Buying a home as an unmarried couple may have been a rare phenomenon in previous generations, but it has become more common. In fact, according to the U.S. Census Bureau, there were 8.5 million unmarried couples living together as of 2018.
However, the rights of unmarried couples jointly purchasing a home can be a little tricky to navigate. Here are some things to consider before you sign on the dotted line.
Legal Agreements for Unmarried Couples
When married couples purchase a home together, their marital status automatically provides them with various legal protections if something goes wrong. For instance, should one spouse die, the ownership of the property will typically automatically revert to the surviving spouse. Similarly, if a married couple that owns a house together decides to get divorced, they can work out the details of what will happen to the house and the mortgage during the divorce process.

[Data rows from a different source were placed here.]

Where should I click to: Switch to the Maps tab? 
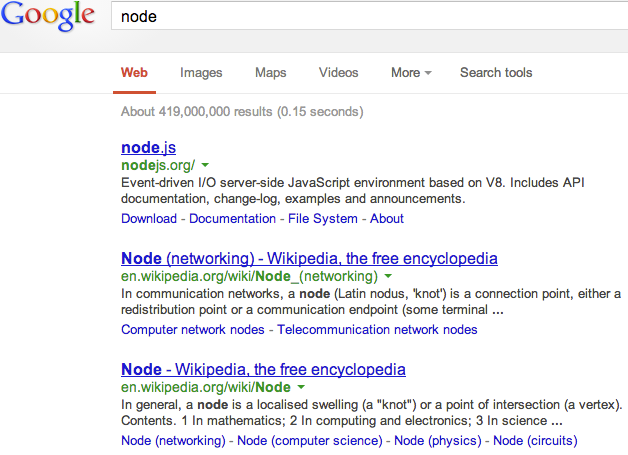coord(271,72)
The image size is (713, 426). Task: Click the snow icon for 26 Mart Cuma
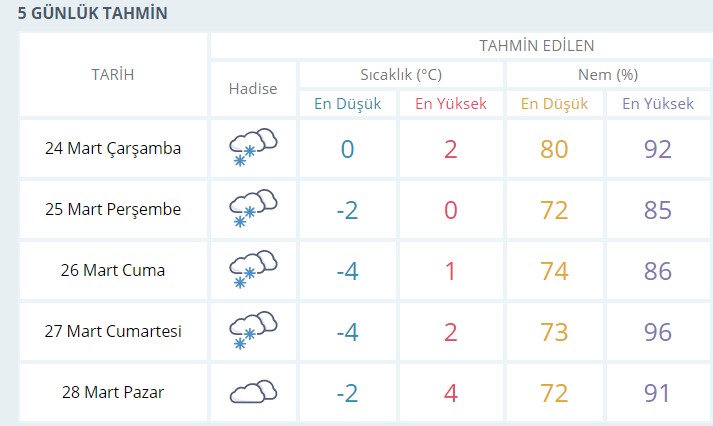(x=253, y=269)
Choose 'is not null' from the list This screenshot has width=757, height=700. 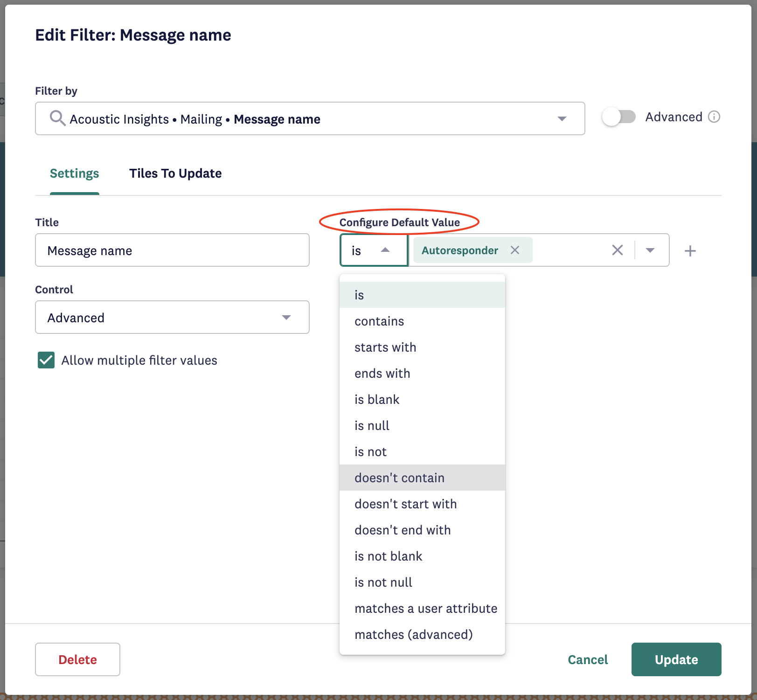click(383, 582)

Buying a home as an unmarried couple may not offer the same protection or legal process if things go wrong. You'll likely have to work out an agreement ahead of time about what should happen if one partner dies or you decide to break up. For instance, putting a legal co-ownership agreement in place before you buy a home may help you and your unmarried partner protect yourselves. Consider speaking with a legal expert before you make any decisions.

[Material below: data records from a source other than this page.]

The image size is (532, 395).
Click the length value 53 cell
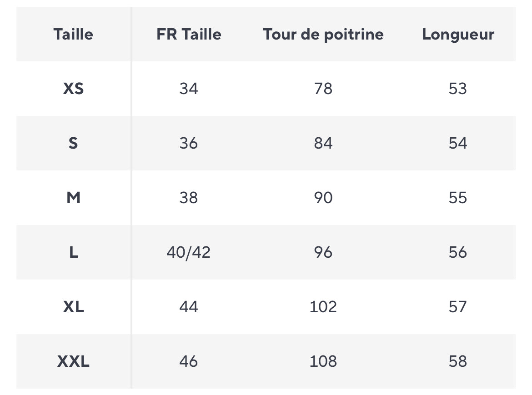[x=458, y=89]
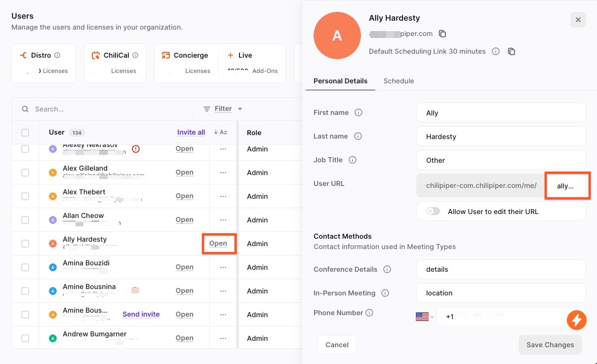This screenshot has width=597, height=364.
Task: Click the info icon next to Job Title
Action: click(x=353, y=160)
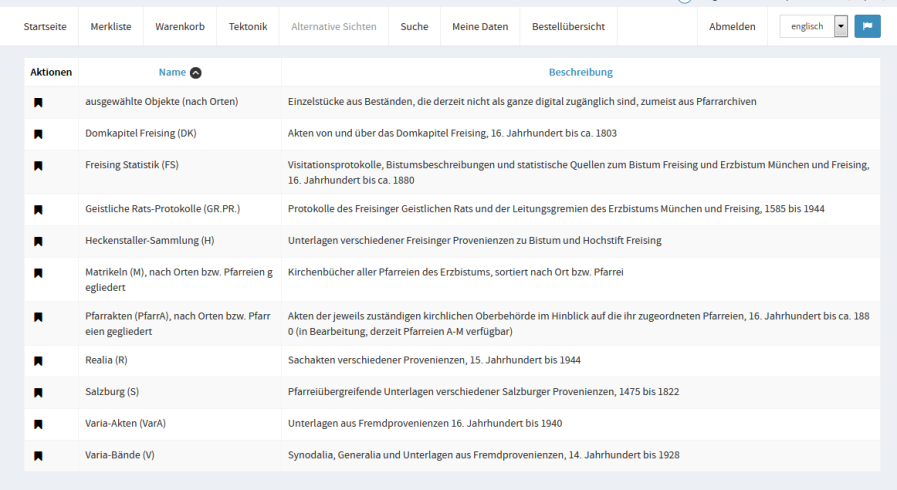Open the Tektonik menu item

[x=248, y=27]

In general, when couples are buying a house together, lenders use the weaker credit score to determine eligibility. For married couples, uneven credit scores between the partners may not be a problem when it comes to finding a mortgage with favorable terms. That's because the spouse with good credit may be able to qualify for a better loan under just their own name. The legal protections of marriage can protect the nonborrowing spouse, even if their name is not on the mortgage.
Unmarried couples also have the option of taking out a mortgage solely under the name of the partner with better credit. However, if the couple breaks up, the partner whose name is on the mortgage has sole legal responsibility for paying it. Even if both partners agreed to split costs evenly, there is no legal recourse to compel the nonborrowing partner to continue to pay a mortgage that is not under their name.
In addition, even if you remain happily coupled, the benefits and drawbacks of carrying the mortgage stay in the borrower's name. This means that only the borrower will be able to take advantage of a tax deduction for mortgage interest. And only the borrower's credit score will be negatively affected if the couple falls behind on mortgage payments.
Types of Co-Ownership for Unmarried Couples
There are several different ways a home can be titled for unmarried couples. Here are three of the common options:
This is when only one partner holds the title to the home. This may be the simplest option if you're qualifying for a mortgage based on one partner's credit score, but as previously mentioned, it could cause complications down the line. If the sole owner passes away without naming their partner as their heir, the surviving partner will most likely lose all rights to the house. Similarly, the partner who is not an owner will likely have no legal recourse if the owner decides to sell the home and keep the proceeds.
Tenancy in Common
This type of title is the most common for unmarried couples buying a home. Tenancy in common allows you to own unequal shares. For instance, if you are providing 30% of the down payment and mortgage payments, and your partner is providing 70%, then you can be tenants in common at 30% and 70% respectively. If you were to sell the home, each partner would receive a share of the proceeds based on their percentage of ownership. The downside of tenancy in common is that there is no automatic right to ownership of the property if one partner dies.
With this type of title, partners share equal ownership of the property. Joint tenancy titling can be helpful for unmarried couples because it confers automatic right of survivorship. That is, if your partner dies, the property automatically passes to you without the need for probate.
Home Sweet Home
Buying a house as an unmarried couple can be a little more complex than simply living together or buying a house after you get married, and this only covers some of the considerations. Understanding your legal and financial options will help make the process easier, so you might want to seek advice from a legal expert.